▶ Task to complete: Search each line below for the word "computer" and list those that contain it.
==*==
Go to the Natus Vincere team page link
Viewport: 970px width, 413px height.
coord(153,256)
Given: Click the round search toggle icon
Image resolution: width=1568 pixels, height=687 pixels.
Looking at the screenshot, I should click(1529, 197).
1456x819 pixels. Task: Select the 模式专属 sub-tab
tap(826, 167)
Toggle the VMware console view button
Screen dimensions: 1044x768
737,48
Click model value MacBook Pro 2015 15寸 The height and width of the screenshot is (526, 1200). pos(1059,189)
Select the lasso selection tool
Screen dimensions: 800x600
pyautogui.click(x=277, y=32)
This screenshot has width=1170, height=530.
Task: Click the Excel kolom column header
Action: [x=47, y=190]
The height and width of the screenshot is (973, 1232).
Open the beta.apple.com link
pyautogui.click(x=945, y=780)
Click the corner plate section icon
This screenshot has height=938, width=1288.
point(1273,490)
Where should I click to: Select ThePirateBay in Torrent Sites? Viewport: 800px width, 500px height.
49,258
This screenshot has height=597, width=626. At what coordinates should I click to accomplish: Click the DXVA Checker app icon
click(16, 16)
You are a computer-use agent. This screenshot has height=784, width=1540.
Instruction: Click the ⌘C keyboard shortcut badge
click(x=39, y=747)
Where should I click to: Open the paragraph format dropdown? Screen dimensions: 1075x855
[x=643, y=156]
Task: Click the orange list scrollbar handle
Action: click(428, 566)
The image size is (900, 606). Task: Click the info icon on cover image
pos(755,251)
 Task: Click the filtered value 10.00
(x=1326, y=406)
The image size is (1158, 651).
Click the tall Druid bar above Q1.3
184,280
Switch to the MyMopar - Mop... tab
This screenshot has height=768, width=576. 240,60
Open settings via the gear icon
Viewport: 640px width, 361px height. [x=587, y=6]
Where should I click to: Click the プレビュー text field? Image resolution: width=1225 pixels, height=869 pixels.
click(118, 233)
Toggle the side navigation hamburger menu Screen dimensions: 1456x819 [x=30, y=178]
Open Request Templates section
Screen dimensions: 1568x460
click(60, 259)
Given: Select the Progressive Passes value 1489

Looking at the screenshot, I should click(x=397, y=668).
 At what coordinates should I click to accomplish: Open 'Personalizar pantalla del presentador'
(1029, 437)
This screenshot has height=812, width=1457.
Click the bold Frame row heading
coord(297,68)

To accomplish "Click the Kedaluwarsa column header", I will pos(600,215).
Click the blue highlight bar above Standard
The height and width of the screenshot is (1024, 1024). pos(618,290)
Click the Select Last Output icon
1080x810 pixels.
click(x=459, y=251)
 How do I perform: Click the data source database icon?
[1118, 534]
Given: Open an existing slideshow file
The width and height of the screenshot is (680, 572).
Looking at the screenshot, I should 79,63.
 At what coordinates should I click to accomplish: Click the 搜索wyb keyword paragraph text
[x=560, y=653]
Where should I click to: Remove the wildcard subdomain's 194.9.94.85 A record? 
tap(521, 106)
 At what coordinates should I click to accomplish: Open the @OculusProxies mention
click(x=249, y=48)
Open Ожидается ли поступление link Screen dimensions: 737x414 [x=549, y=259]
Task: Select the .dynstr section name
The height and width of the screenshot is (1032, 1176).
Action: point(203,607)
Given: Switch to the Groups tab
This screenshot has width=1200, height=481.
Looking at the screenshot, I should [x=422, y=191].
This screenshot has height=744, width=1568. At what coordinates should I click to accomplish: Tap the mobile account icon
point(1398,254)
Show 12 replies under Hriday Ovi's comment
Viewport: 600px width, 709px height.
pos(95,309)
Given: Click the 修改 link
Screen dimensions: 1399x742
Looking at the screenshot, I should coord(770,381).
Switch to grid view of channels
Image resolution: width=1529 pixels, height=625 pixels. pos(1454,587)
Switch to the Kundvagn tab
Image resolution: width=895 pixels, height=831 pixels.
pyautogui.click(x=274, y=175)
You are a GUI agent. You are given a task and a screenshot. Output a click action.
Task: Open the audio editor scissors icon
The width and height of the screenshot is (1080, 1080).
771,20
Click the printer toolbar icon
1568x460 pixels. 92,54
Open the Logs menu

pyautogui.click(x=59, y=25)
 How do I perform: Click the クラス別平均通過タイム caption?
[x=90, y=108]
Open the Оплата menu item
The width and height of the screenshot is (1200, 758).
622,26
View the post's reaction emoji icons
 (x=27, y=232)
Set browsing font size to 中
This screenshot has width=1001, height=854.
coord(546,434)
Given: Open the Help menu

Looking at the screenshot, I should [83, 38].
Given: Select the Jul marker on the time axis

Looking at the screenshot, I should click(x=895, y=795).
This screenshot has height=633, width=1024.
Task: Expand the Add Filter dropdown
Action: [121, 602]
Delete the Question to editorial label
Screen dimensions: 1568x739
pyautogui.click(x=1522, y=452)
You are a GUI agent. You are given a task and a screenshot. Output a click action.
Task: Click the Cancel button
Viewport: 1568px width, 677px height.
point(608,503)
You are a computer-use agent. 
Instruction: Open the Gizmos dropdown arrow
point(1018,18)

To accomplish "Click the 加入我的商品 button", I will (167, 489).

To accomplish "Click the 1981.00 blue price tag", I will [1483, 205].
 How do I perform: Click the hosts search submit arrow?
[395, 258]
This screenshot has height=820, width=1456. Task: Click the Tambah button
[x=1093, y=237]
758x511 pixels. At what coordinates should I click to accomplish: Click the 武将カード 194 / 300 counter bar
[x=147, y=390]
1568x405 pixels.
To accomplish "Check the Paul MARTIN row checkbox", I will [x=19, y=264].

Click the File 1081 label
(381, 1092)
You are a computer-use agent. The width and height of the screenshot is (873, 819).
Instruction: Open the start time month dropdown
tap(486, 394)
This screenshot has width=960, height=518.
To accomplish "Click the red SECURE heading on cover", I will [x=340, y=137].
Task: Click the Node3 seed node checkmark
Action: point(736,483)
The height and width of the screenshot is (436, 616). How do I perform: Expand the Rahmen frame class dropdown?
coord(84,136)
==*==
▶ Answer box:
You are a computer-use agent. This screenshot has height=784, width=1540.
You are a computer-use agent. 
You are a computer-use agent. The width and height of the screenshot is (873, 819).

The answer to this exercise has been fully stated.